Deep Learning Based Dementia Detection on MRI Data
摘要
Dementia, a condition causing progressive cognitive decline, poses a global health challenge with exponentially increasing yearly patients. The aging population necessitates reliable early detection and classification methods. Hence, early detection of Dementia is critical for the development of effective treatments and interventions. Magnetic Resonance Imaging (MRI) emerges as a valuable tool, allowing visualization of brain structure and detecting structural changes associated with Dementia. It aids in distinguishing Dementia from other forms of Dementia and tracking disease progression, supporting a comprehensive diagnosis when combined with cognitive and neurological assessments. This study comprehensively analyzes various Deep Learning (DL) techniques to address the challenge of early detection of Dementia by proposing a multi-modal cascaded analysis approach for early detection and precise classification. The primary focus is on constructing a robust Dementia Detection and Classification system through a 2-level Deep Learning Classification model.
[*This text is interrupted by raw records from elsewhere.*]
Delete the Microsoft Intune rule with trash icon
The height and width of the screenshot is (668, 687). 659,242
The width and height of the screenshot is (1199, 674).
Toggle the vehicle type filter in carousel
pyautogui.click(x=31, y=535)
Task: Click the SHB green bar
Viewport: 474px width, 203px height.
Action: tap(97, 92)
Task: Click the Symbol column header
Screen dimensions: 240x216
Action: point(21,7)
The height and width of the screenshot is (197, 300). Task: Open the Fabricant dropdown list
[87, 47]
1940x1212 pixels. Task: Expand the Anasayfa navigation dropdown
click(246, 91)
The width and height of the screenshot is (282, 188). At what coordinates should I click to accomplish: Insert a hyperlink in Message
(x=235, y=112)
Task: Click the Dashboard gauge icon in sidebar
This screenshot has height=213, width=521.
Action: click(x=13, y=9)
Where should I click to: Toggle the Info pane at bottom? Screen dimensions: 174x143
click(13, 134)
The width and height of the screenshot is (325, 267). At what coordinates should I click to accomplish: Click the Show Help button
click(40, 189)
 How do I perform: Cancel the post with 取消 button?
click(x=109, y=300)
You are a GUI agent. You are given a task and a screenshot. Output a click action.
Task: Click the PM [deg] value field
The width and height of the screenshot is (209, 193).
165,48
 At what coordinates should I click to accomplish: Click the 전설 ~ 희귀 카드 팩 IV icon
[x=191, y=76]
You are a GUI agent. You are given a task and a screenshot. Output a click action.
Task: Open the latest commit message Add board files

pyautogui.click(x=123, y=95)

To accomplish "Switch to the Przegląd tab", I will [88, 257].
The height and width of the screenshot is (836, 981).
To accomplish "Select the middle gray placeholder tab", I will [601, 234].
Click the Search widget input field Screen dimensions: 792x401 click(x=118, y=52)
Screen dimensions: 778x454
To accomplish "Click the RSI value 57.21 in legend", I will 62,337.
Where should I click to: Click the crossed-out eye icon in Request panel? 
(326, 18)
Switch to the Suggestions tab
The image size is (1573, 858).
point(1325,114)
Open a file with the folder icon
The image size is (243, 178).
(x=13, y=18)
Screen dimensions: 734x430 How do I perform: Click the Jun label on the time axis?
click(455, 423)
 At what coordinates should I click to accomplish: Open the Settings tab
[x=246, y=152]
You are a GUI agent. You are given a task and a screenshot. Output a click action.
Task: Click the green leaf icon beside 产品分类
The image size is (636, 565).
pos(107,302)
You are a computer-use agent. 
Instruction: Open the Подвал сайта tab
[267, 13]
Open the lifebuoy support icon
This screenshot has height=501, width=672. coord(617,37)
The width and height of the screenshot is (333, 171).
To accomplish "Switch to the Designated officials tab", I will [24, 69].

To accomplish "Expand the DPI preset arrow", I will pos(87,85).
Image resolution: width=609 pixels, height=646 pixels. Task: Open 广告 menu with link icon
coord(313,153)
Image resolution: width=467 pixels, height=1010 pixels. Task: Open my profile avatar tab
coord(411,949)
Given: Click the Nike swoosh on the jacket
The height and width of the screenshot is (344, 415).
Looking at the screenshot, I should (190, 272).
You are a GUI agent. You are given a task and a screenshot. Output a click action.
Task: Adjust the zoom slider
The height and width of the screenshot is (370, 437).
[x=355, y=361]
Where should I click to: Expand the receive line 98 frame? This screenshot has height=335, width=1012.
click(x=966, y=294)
The first level of the model serves as a binary classifier, distinguishing patients with Dementia from those without. This initial screening is crucial for identifying potential cases of Dementia. Whereas, the second level refines the classification, categorizing patients into ‘Very Mild Dementia’, ‘Mild Dementia’, ‘Moderate Dementia’, and ‘Non-Demented’. We evaluated our proposed model and also compared it with current state of the art models such as ResNet-50, DenseNet-121, Inception-V4, Mobilenet-V3 and VGG-16 using a publicly available Kaggle and OASIS dataset.